Gianfranco Zola, il campione che raccolse a Napoli la 10 da Maradona nel 1991 è da circa tre mesi nella sua Sardegna, dedicandosi ai suoi affetti più cari, ma anche seguendo il calcio. Quello che in Italia è ripreso:
Il calcio ha ripreso. Ma come? «Non è ancora al cento per cento il calcio che conosciamo. I ritmi sono un po’ bassi e manca una componente molto importante come il pubblico. È l’inizio, ci vuole pazienza. Era fondamentale ripartire, il ritmo partita e il tifo arriveranno. Capiremo nelle prossime settimane se è stata corretta la tempistica».
C’è stata una corrente contraria alla ripresa, almeno fino alla scorsa settimana. «Il calcio rappresenta un’importante componente sociale per il nostro Paese: non dimentichiamolo».
Le due semifinali di Coppa Italia sono state differenti: calcio vero in Napoli-Inter, al di là di comprensibili difficoltà fisiche, non in Juve-Milan. «È accaduto per una differenza di valori in campo, credo, perché al Milan mancavano giocatori importanti. Napoli e Inter, invece, erano al completo e hanno così dato vita a una sfida aperta».
E domani a Roma c’è la finale, a poche ore dalle semifinali: quanto può incidere la fatica delle partite di venerdì e sabato? «Quando trascorri tanto tempo senza giocare, ti alleni ma il ritmo non è lo stesso. Niente ti prepara come la partita. I giri del motore sono differenti, tra allenamenti e gare, specie se si tratta di sfide che assegnano un trofeo. Ci vuole un forte spirito di adattamento da parte di allenatori e calciatori».

### [Sezione dati]
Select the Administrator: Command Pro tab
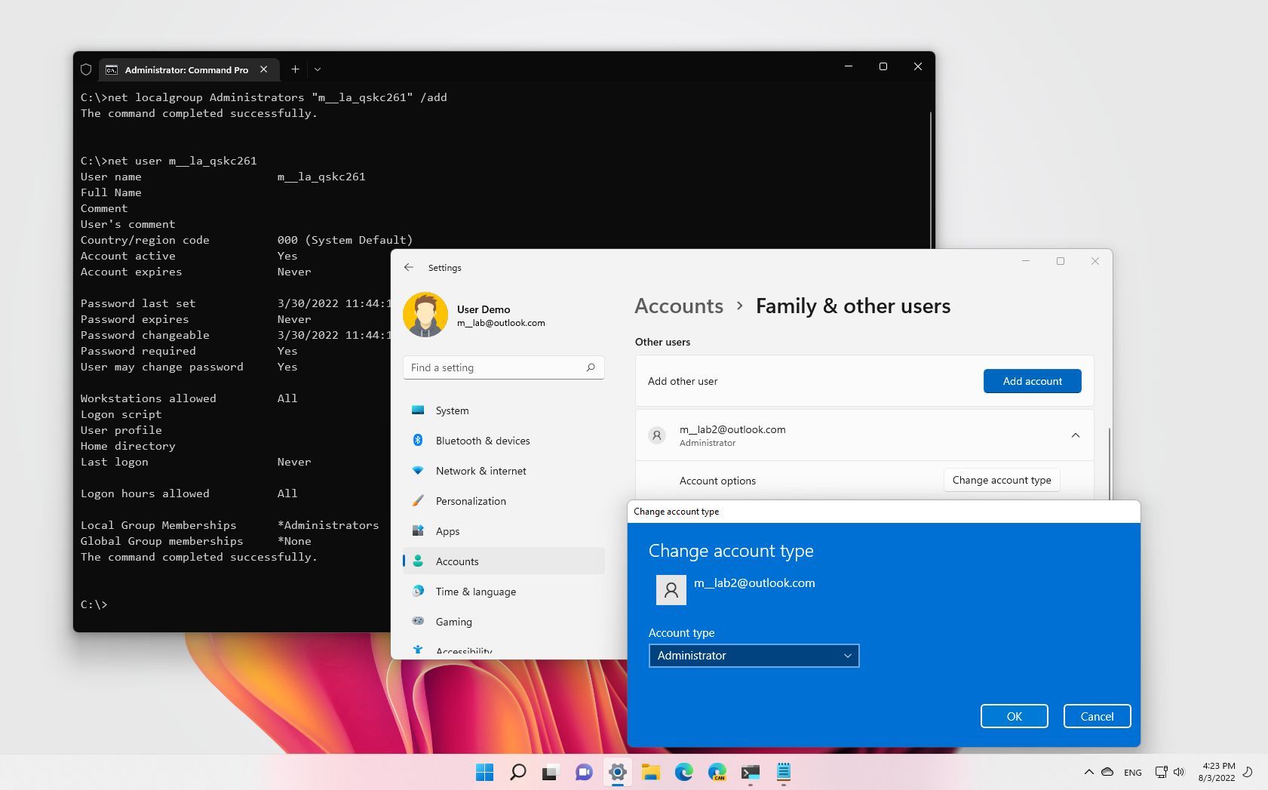Image resolution: width=1268 pixels, height=790 pixels. click(x=186, y=69)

### [Compiti da svolgere]
#1 Riscrivi sotto forma di elenco puntato il paragrafo dell'intervista a Zola che inizia con "Le due semifinali di Coppa Italia", mantenendo i fatti principali.
#2 Rispondi alle seguenti domande sull'intervista a Zola:
(a) In che anno Zola raccolse a Napoli la 10 da Maradona?
(b) Quale componente molto importante manca al calcio ripreso, secondo Zola?
(c) In quale città si gioca la finale di Coppa Italia?

### [Risposte corrette]
#1
- Le due semifinali di Coppa Italia sono state diverse.
- In Napoli-Inter si è visto calcio vero, pur con comprensibili difficoltà fisiche. In Juve-Milan no.
- Secondo Zola la causa è la differenza di valori in campo, perché al Milan mancavano giocatori importanti.
- Napoli e Inter erano al completo e hanno giocato una sfida aperta.

#2
(a) Nel 1991.
(b) Il pubblico.
(c) A Roma.